CAESAR was originally developed by myself, as part of my PhD at the University of Leeds, U.K., under the supervision of Prof Mike Kirkby and Prof Mark Macklin. Since then it has grown somewhat, in both complexity and application. Now there are several people helping to improve CAESAR and involved in other similar research projects here at Aberystwyth, they are:

       
Gez Foster                           Ian Dennis (nice picture!)        Marco Van de-Weil

CAESAR was originally designed to investigate the relative roles of climate and land-cover on the Holocene evolution of river catchments in the UK. It is flexible, and relatively easy to apply to DEM's of any river catchment. As it was designed to operate over 10 to 10000 year time scales, CAESAR simulates every flood event - driven either by an input hydrograph or from a rainfall sequence - which drives an internal hydrological model. CAESAR was designed to pay close attention to fluvial processes - which it could be argued are most dominant at these time scales. Therefore, it operates with relatively small grid cells (they can range from 1-100m in size) and simulates the channel width with one or more cells. It allows divergent and convergent flow - so is ideal for simulating braided rivers and alluvial fans, and importantly carries out fluvial erosion and deposition over a range of grain sizes linked to a series of active layers. This can allow a stratigraphy to develop, as well as important fluvial effects such as bed armouring restricting sediment supply. 

This image is from the lower 10km of the River Swale (Yorkshire Dales, UK) between Richmond and Great Langton. The yellow and blue are flow depths 100 years apart. Yellow is the former, blue latter, and after 100 years of erosion and deposition, a channel avulsion can clearly be seen. Above the avulsion there are several areas where the channel has migrated laterally up to 150m.

Where CAESAR seems to differ from other models, is its scale of application. Many contemporary river management issues revolve around problems based on human time scales (1-100 years) and CAESAR can be used to see how rivers behave over these times. Furthermore, its concentration on fluvial processes again makes it useful for these applications. CAESAR has been applied to many catchments and river reaches e.g. Starbotton, the Swale, Ure, Ouse, Nidd, Vale of York, River Calder and the Rio Guadiamar to name but a few. It is far from perfect, but as a research tool I hope it is providing valuable insights into how river systems respond over these 'meso' scales. 

I am very interested in any fresh ideas for the application of CAESAR - and welcome people to download the code, have a play and see what they come up with! I really hope it can be of use to people for research into river system behavior and welcome any collaborative research opportunities.

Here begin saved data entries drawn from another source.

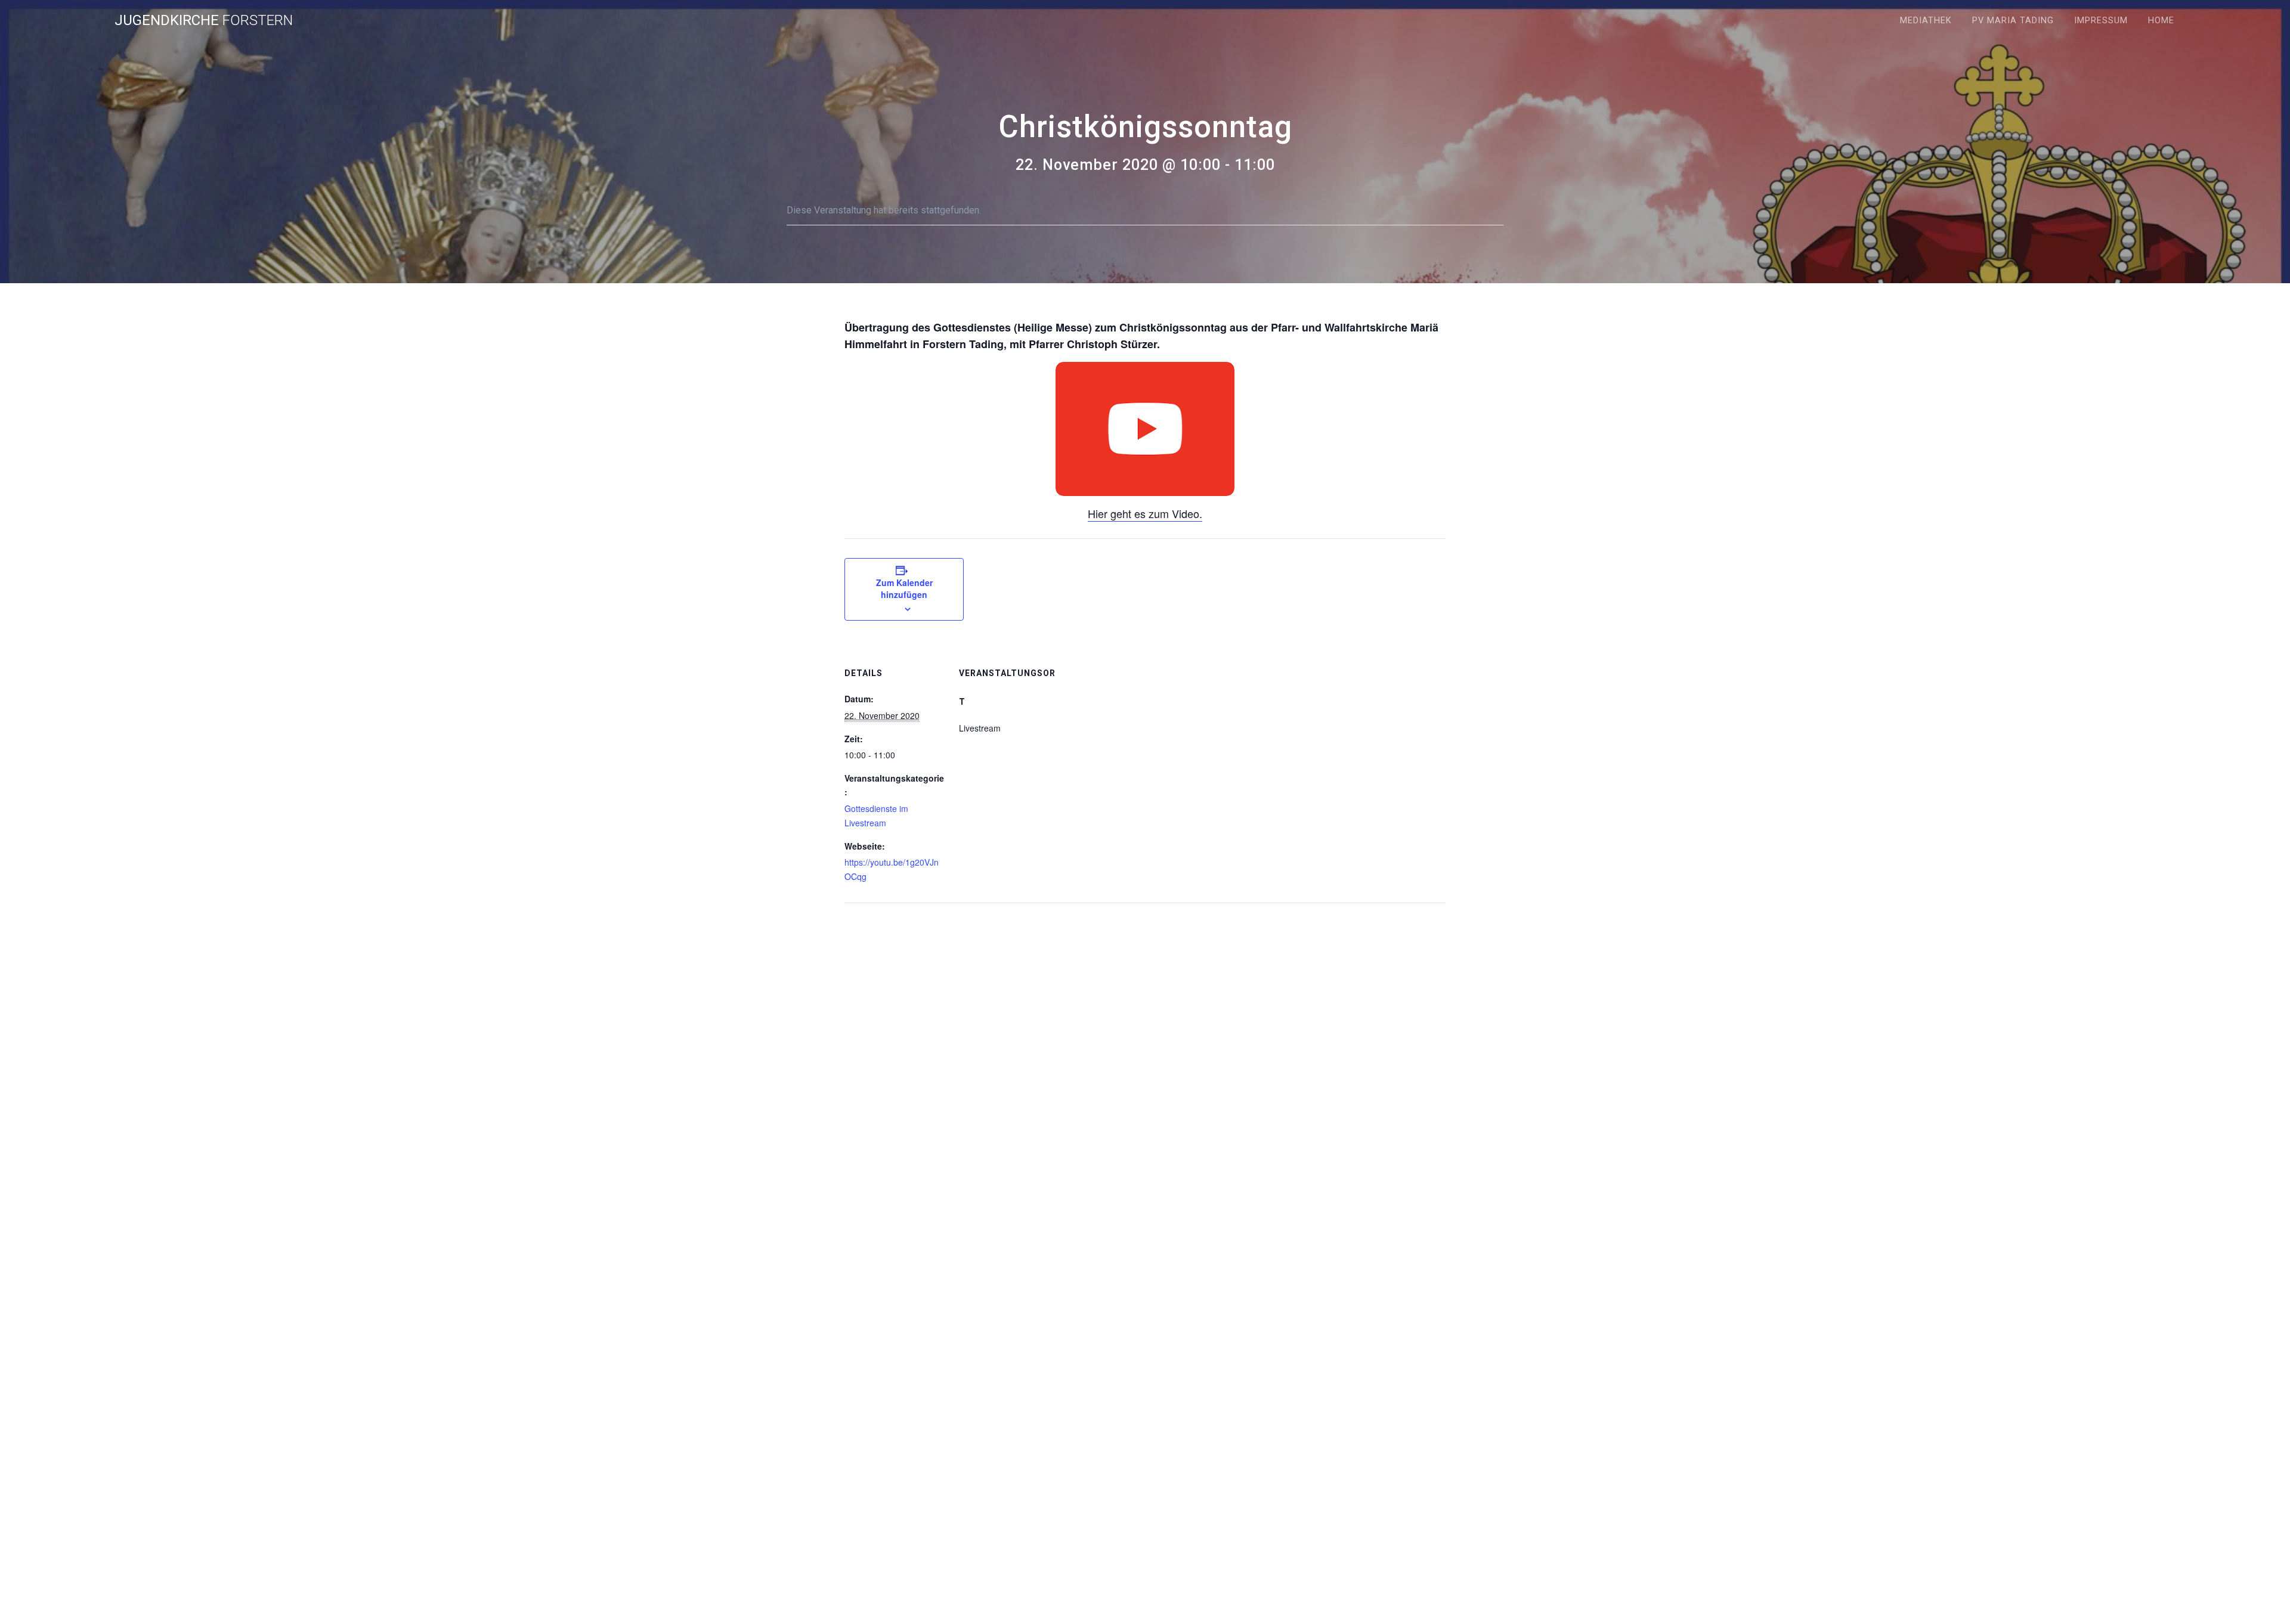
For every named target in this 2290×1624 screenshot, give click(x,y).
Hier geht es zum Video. (1145, 513)
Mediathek (1926, 21)
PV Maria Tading (2013, 21)
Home (2161, 21)
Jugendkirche (203, 20)
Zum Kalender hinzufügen (904, 588)
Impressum (2101, 21)
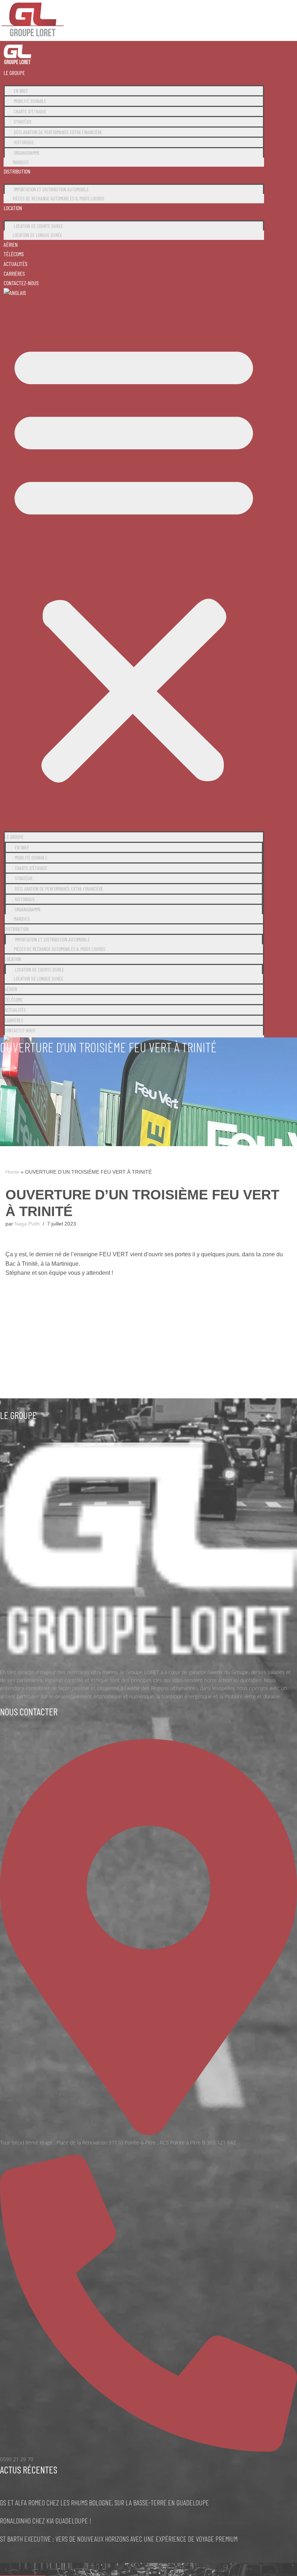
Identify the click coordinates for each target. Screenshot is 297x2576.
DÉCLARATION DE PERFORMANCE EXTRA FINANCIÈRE (58, 132)
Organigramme (27, 153)
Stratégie (23, 121)
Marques (21, 162)
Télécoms (14, 253)
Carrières (14, 273)
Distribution (17, 171)
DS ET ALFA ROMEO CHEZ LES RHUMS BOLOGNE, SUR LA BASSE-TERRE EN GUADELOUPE (104, 2502)
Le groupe (14, 72)
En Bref (21, 91)
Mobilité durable (30, 101)
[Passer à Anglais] (15, 292)
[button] (134, 560)
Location (13, 207)
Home (12, 1172)
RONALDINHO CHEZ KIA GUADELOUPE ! (45, 2520)
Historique (24, 142)
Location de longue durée (37, 235)
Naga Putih (27, 1224)
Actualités (16, 263)
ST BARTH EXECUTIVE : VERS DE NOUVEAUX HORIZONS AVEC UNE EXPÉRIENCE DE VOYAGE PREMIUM (119, 2538)
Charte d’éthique (30, 111)
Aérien (11, 244)
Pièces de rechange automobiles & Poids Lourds (58, 198)
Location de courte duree (38, 226)
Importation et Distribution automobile (51, 189)
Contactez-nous (21, 282)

For a more in-depth guide to the mechanics of the model and how it has been previously applied - I would like to refer you to some of the research papers I have published, that are listed in the CV/Publications section of these web pages. If you would like any re-prints please let me know and I can send some. 

TRACER
Tracer is now fully integrated within the CAESAR source code and quite simply allows the user to input a 'different sediment' at points through out the catchment and watch how the sediment moves, is stored and then re-mobilised.

The simplest analogy is to imagine the whole catchment has black sediment, and at certain sites you add white sand or sediment, then see how it moves - like a tracer (hence the name!).

There are many really good applications for this model. I have used it to simulate the fate of heavy metal contaminated sediments from a mine effected river catchment (see Geology paper in publications section, Coulthard and Macklin, 2003), but there are plenty of other issues to study. For example the transport of pathogens, and geomorphic studies - separate tributaries could be run with different 'colour' sediment and the relative mixing investigated.